Loi El Khomri : un danger pour la franchise

L’amendement n°17-21 au projet de loi El Khomri présenté le 29 avril 2016 prévoit la mise en place d’une instance de dialogue au sein des réseaux de franchise, dès lors qu’ils comptent « au moins 50 salariés dans les franchisés », selon un schéma contraire à l’indépendance entre franchiseur et franchisés.

La mise en place et le fonctionnement de cette instance de dialogue (protocole électoral – modalités d’élection des membres représentants salariés identiques à celles applicables au comité d’entreprise – salariés élus de l’instance de dialogue bénéficiant d’au moins 20 heures par mois pour l’exercice de leurs fonctions – dépenses de fonctionnement supportées par le franchiseur – salariés membres de l’instance de dialogue devenant salariés protégés – obligation de reclassement dans le cadre du réseau etc.) sont en dehors de la réalité économique une fois de plus méconnue.

Cet amendement conduit à demander au franchiseur d’assurer des obligations envers des salariés qui ne sont pas les siens mais ceux des franchisés, entreprises indépendantes à l’égard desquelles le franchiseur a un devoir de non-ingérence.

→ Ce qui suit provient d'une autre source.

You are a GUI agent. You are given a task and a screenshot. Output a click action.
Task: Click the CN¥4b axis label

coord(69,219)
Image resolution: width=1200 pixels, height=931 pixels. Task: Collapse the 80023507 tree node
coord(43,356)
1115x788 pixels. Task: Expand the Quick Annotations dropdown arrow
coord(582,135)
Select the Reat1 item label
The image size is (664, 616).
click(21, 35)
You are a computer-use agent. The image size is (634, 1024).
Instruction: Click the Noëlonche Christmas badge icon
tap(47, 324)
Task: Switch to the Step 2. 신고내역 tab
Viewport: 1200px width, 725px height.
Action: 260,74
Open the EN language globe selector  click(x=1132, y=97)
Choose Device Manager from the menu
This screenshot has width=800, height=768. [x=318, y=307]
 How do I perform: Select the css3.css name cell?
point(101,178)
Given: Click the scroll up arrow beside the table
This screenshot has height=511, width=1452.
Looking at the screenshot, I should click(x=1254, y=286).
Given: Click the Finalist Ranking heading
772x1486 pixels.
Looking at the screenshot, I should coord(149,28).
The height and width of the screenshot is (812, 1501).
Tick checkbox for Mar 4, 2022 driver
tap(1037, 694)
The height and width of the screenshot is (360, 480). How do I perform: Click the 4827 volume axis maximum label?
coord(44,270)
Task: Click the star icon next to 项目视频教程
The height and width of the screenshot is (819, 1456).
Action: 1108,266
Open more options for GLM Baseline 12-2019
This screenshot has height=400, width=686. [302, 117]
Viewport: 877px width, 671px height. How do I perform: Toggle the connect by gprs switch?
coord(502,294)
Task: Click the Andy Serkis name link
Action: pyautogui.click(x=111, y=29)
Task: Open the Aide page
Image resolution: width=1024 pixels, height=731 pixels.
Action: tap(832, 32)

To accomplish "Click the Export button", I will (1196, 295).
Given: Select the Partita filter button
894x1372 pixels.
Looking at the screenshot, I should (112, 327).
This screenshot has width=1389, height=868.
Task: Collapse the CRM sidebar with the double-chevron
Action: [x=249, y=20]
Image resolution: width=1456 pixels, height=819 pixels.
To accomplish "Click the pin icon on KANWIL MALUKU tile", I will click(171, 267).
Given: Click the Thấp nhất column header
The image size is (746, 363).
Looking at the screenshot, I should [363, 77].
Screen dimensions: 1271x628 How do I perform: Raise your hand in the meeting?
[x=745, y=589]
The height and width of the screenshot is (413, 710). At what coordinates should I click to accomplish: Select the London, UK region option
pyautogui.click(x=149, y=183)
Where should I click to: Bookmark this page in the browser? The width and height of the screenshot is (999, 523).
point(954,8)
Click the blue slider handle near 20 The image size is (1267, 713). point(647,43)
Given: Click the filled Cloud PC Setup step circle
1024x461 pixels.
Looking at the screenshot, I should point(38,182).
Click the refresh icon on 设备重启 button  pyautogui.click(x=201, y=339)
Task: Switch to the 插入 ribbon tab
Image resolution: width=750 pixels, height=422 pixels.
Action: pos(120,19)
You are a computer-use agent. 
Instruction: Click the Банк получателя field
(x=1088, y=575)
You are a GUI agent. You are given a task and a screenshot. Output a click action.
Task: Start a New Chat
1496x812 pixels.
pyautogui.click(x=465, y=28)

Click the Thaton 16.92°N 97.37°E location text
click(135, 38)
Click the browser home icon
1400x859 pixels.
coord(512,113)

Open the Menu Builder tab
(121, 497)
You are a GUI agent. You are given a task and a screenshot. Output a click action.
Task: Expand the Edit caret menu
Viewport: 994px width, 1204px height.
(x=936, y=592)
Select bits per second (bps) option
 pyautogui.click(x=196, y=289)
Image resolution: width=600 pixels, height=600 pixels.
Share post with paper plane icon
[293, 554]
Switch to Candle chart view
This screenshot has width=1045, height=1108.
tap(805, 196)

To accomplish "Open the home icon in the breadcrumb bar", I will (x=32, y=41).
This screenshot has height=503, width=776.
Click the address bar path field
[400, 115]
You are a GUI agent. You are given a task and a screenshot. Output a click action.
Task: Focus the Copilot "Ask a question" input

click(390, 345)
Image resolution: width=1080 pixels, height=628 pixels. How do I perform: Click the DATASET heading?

La communication entre le franchiseur et les franchisés est un élément clé de réussite d’une franchise et les réseaux n’ont pas attendu une loi pour instaurer des organes de dialogue. L’amendement présenté porte atteinte à l’indépendance du franchisé, élément fondamental du contrat de franchise, et est autant destructeur pour les franchiseurs que pour les franchisés.

Il est regrettable de prétendre vouloir redonner un souffle aux entreprises et au monde du travail, et de présenter de tels amendements qui ne feront qu’affaiblir ce modèle économique dont l’efficacité n’est pourtant plus à démontrer.

La commission des affaires sociales du Sénat examine aujourd’hui le projet de loi « travail ».